[Textauszug]

Gesundheitswesen soll spürbar digitaler werden
Bis zur Umsetzung der Pläne von Gesundheitsminister Karl Lauterbach ist es noch ein weiter Weg – und der Zeitdruck wächst.
BERLIN Es ist gut 20 Jahre her, dass die Idee einer elektronischen Patientenakte vorgestellt wurde. Umgesetzt ist davon bis heute so gut wie nichts. Einer, der damals bei den ersten Konzepten beteiligt war, ist heute Bundesgesundheitsminister: Karl Lauterbach (SPD) plant einen umfangreichen Digitalschub im Gesundheitswesen und will Dinge wie das elektronische Rezept einführen, für die bislang noch viele Voraussetzungen fehlen.
Das soll sich mit zwei Gesetzen ändern, die Lauterbach gleichzeitig ins Kabinett einbringen will: ein Digitalgesetz und das sogenannte Gesundheitsdatennutzungsgesetz, das die Voraussetzungen für die Forschung verbessern soll. Sie sollen nach Angaben von Lauterbach in den kommenden Wochen vorgestellt werden. Bei einer Veranstaltung zur Digitalstrategie der Bundesregierung mit Verkehrs- und Digitalminister Volker Wissing (FDP) sagte Lauterbach, dass es „unfassbar oft“vorkomme, dass Patienten nicht gut aufeinander abgestimmte Medikamente erhielten. So würde sich deren Wirkung teils gegenseitig aufheben. Das soll sich mit der elektronischen Patientenakte nun endlich ändern, da behandelte Ärzte einfacher auf notwendige Informationen wie vorliegende Befunde, verschriebene Medikamente oder Röntgenbilder zugreifen könnten.

[/Textauszug]
[Datenauszüge]

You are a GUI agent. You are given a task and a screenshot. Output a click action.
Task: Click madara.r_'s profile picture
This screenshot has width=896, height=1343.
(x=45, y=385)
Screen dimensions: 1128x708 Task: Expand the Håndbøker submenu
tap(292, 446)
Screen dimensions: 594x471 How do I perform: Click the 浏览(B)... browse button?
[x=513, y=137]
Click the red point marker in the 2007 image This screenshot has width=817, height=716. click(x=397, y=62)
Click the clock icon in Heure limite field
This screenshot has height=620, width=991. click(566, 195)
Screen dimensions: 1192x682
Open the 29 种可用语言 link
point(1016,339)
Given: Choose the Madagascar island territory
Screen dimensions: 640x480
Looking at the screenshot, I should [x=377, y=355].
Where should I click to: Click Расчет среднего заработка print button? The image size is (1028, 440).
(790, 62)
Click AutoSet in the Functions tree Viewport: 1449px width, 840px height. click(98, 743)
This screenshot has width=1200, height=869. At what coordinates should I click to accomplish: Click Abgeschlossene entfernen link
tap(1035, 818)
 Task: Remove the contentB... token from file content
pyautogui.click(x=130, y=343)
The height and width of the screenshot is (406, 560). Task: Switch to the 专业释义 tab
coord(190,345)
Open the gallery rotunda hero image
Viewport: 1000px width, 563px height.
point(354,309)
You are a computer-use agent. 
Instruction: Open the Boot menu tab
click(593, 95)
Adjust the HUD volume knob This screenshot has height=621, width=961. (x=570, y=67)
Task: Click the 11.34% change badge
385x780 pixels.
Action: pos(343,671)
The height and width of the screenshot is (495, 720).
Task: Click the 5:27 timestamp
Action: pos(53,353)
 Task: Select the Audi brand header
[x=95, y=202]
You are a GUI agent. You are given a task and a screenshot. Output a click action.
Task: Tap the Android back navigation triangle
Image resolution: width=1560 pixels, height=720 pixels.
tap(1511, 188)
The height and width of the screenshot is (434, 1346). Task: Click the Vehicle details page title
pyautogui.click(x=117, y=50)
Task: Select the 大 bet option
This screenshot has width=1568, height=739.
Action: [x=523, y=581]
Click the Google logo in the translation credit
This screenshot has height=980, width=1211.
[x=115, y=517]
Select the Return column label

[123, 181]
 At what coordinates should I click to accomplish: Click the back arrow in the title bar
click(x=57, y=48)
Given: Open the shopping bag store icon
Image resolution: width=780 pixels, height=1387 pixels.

[/Datenauszüge]

§ **Aufgabenstellung**: Wie viele Jahre liegt es laut dem Textauszug zurück, dass die Idee einer elektronischen Patientenakte vorgestellt wurde?

§ **Ergebnis**: Gut 20 Jahre.